BlackRock declined to talk about specific investments, but according to Bloomberg the asset manager had reduced its exposure to the potential default of bonds issued by OGX Petroleo & Gas Participações. BlackRock’s most recent regulatory filings show it cut its holdings to $69 million – a reduction of about 70% of its holding. This contrasts with Pimco, which kept buying OGX paper – adding $170 million in the six months leading up to March 2013, taking its total to $576 million – as the price of OGX’s 2018 bonds fell to under 20 cents on the dollar by the end of August, pricing an expected default. Pimco is now believed to be one of the lead investors that has mandated Rothschild to advise on a potential debt restructuring.

“Investors need to understand – just in case someone forgot – that investing in emerging markets is a strategy of higher risk and higher volatility,” says Rodriguez, who believes that the current difficulties facing emerging market investments don’t undermine his judgement that the secular, long-term trend is for growth in emerging market asset classes – and local currency in particular. Rodriguez says that emerging market financial assets currently account for less than 30% of global financial assets despite emerging market countries now generating more than 50% of global GDP and having more than 80% of the world’s population. This has fed a secular movement into the emerging market asset class, which has been growing annually by more than 15% in recent years. “Now these dynamics are being challenged in the market, but in the medium term you can only think that financial assets in emerging markets will continue to grow and continue to drive the asset management industry – that’s a structural phenomenon,” he says. “You need to withstand the drawdowns from time to time and the fact that investing has the base rate, the credit component and the currency component altogether in a mix, requires developing detailed understanding in order to be able to manage that.”

In August, the Brazilian central bank took action against the falling value of the real by introducing a $60 billion currency-intervention programme.
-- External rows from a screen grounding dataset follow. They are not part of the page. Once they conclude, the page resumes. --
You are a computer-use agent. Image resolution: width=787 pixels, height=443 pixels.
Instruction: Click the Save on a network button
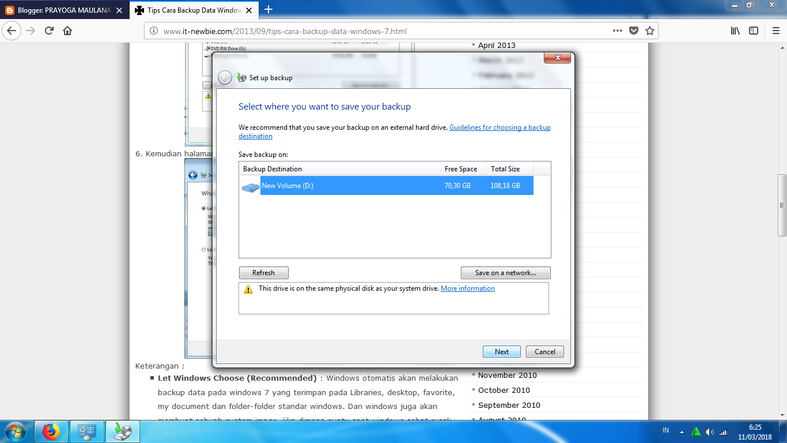click(505, 272)
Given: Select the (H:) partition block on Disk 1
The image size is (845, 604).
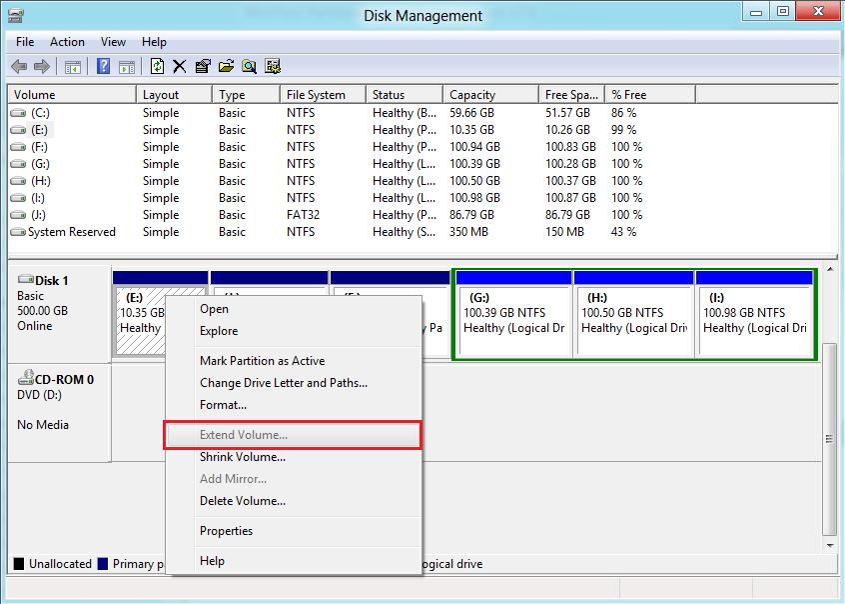Looking at the screenshot, I should [x=633, y=320].
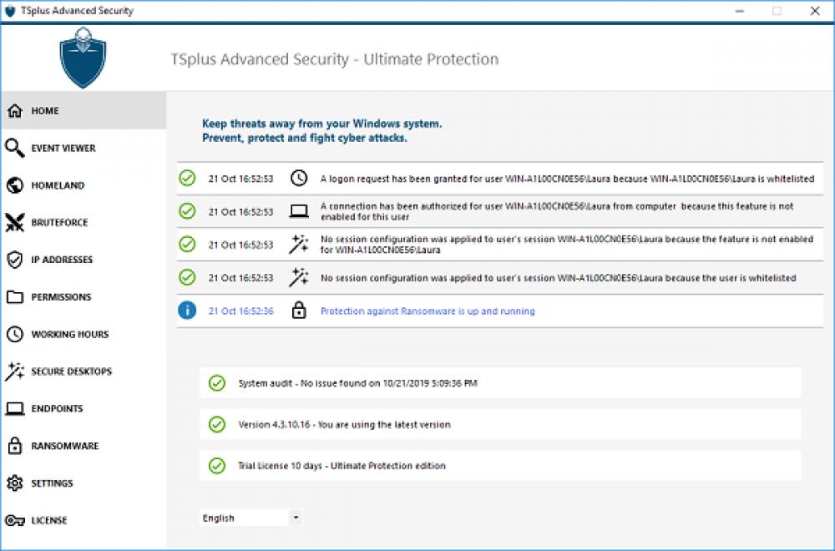Click the Bruteforce crossed-swords icon
Screen dimensions: 835x551
(14, 222)

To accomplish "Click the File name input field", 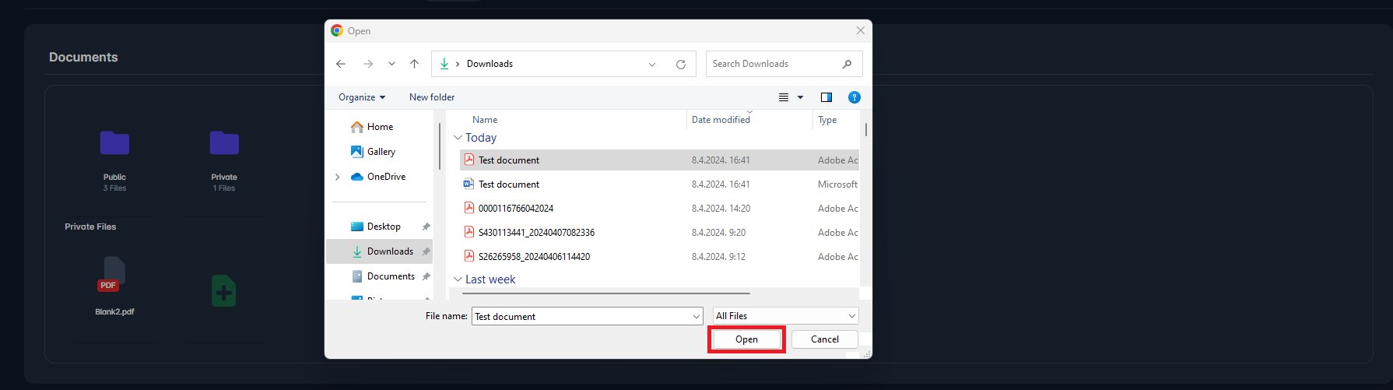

The central bank will hold daily auctions of $500 million in currency swaps to support the real between Monday and Thursday and will sell $1 billion in the spot market on Fridays. The programme – large by EM standards, according to Capital Economics – will run to the end of the year and as Euromoney went to press had been successful at stabilizing the real at between $2.30 and $2.35.

“The markets have a role to play by bringing this discipline that will allow economies to grow in the medium term and that’s a good thing,” says Rodriguez, who dismisses the suggestion the Brazilian government might resist the call for more investor-friendly policies in favour of a more managed response. “No one could be against sustainable growth, low inflation and low volatility and lower financing costs – and all of that is highly correlated with sound macroeconomic policy,” he says. “Markets like certainty, and good macroeconomic policy brings certainty and confidence, and confidence is the very construct of financial markets. Anything a government can do in order to build confidence is a good thing because it is in their interests.”